Cet article a été posté par Boris dans le cadre du concours de décembre.

Comment le critique peut influencer le nom de l’objet critiqué ? (ou De l’origine des noms Daft Punk, Big Bang et autres…)

« Savez-vous qui sont les critiques ? Des hommes qui ont échoué en littérature et en art. »
Benjamin Disraeli

Le titre de l’article fait un peu sujet de thèse il est vrai, mais après tout c’est un sujet éminemment intéressant (et de toute façon, dans le domaine de la critique et des titres à rallonge, Marx restera indépassable avec son « Critique de la Critique critique contre Bruno Bauer et consorts ») !

Prenez la musique par exemple ! En 1992, une critique britannique du magazine Melody Maker qualifia la musique du petit groupe de rock français Darlin de « punk débile » [ou plutôt « timbré », si vous voulez une traduction à la lettre – ah ah, suis-je drôle), daft punk in english. Les deux compères du groupe trouve ça amusant, garde le nom en tête… et ça deviendra ce qu’on sait.

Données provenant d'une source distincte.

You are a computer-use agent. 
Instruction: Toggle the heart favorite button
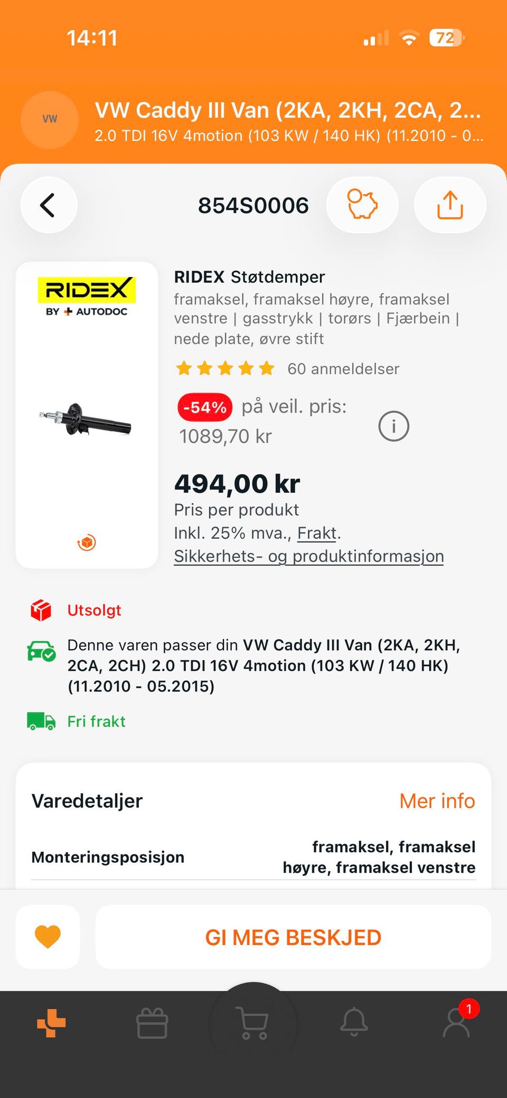pos(48,937)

Mais en sciences, nous rencontrons également le phénomène ! En 1950, Fred Hoyle (cosmologiste, britannique lui aussi – éteignez la lumière, je crois qu’on les attire) soutenait la théorie de l’état stationnaire (c.-à-d., que l’univers est éternel et immuable), mais problème : s’opposait à lui une thèse tout aussi sérieuse (comme quoi l’expansion de l’univers naîtrait d’une « explosion »…). Alors, évidemment il critique cette fumeuse théorie, mais il sait que ça ne suffira pas : ce qu’il faut, c’est la ridiculiser ! Il se met en quête d’un mot bien idiot pour la décrire… La « Grosse explosion », the Big Bang, tiens c’est bien niais comme nom ça ! Tout content de sa trouvaille, il la lance sur la BBC. L’expression, loin d’être moquée, est tout de suite très appréciée… jusqu’à donner fièrement donner son nom à la théorie… Dommage, Fred !

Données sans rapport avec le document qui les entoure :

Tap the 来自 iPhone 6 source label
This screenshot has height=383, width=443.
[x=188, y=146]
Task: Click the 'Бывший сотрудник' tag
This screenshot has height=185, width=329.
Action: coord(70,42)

Finissons cet article par les plus importants : les critiques d’art, et le champion toute catégorie : Louis Vauxcelles.
Au Salon d’Automne de 1905, il vitupère : « Au centre de la salle, un torse d’enfant et un petit buste en marbre d’Albert Marque, qui modèle avec une science délicate. La candeur de ces bustes surprend au milieu de l’orgie des tons purs : c’est Donatello parmi les fauves ! » Le bon mot est repris avec succès ; à ces tableaux aux formes étranges et aux couleurs violemment vives restera attaché le nom de « fauvisme ».

Deuxième tentative en 1908 avec cette cinglante critique des œuvres de Georges Braque : «M. Braque méprise la forme, réduit tout, sites et figures et maisons, à des schémas géométriques, à des cubes » … Le mot cubisme était né.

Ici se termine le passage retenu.